## Problem statement
Extract each line from the entries below that has the string "Kohli" in it.

***** Study material *****

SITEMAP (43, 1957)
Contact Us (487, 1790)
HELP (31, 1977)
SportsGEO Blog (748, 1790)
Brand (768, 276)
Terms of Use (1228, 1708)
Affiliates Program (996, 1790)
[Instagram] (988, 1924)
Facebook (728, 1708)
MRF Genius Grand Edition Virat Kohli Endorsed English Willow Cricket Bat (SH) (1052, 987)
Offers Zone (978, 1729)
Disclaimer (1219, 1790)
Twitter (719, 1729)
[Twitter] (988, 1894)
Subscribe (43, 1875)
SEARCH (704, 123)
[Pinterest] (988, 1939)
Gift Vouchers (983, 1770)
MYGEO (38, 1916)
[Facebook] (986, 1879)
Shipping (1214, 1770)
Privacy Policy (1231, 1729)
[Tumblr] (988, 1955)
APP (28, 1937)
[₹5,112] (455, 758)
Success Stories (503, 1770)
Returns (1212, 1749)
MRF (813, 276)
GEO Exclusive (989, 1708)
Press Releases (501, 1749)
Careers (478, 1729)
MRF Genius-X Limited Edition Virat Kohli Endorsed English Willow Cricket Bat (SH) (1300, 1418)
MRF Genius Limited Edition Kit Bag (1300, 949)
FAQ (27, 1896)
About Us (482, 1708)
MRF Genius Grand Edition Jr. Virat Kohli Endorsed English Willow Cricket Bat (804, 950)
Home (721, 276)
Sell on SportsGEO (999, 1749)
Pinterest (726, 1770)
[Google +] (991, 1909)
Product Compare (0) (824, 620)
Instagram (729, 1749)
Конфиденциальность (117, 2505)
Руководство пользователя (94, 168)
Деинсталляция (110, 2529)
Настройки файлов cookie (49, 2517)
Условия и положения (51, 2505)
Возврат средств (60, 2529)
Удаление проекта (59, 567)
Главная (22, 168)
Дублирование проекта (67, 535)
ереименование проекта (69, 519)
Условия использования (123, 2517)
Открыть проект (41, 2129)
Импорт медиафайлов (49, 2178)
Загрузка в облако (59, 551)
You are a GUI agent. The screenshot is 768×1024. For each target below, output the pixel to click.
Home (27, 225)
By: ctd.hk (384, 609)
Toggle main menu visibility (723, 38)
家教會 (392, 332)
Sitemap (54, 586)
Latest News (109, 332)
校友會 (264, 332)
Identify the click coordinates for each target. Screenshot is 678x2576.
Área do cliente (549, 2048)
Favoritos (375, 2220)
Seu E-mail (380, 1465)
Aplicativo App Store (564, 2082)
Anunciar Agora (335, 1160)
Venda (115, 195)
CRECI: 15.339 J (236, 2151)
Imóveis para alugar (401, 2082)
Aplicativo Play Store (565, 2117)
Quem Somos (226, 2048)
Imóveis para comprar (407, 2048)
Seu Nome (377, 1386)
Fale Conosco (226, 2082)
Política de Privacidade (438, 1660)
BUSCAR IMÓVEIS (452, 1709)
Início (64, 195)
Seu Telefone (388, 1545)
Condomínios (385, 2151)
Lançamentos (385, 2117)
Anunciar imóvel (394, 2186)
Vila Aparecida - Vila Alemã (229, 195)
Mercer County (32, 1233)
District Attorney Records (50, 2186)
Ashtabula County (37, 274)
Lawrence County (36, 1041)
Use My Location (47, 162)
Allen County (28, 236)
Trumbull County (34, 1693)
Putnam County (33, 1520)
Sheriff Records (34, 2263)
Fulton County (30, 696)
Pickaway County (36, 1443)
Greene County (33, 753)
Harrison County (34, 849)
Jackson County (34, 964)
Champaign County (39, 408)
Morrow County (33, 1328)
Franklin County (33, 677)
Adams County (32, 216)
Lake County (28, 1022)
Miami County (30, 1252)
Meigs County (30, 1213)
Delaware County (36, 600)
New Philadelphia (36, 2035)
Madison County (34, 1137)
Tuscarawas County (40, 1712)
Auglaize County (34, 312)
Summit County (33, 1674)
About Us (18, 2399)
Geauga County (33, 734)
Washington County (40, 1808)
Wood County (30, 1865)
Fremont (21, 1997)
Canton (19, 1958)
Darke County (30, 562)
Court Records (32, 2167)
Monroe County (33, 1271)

*****

## Written reply
MRF Genius Grand Edition Virat Kohli Endorsed English Willow Cricket Bat (SH) (1052, 987)
MRF Genius-X Limited Edition Virat Kohli Endorsed English Willow Cricket Bat (SH) (1300, 1418)
MRF Genius Grand Edition Jr. Virat Kohli Endorsed English Willow Cricket Bat (804, 950)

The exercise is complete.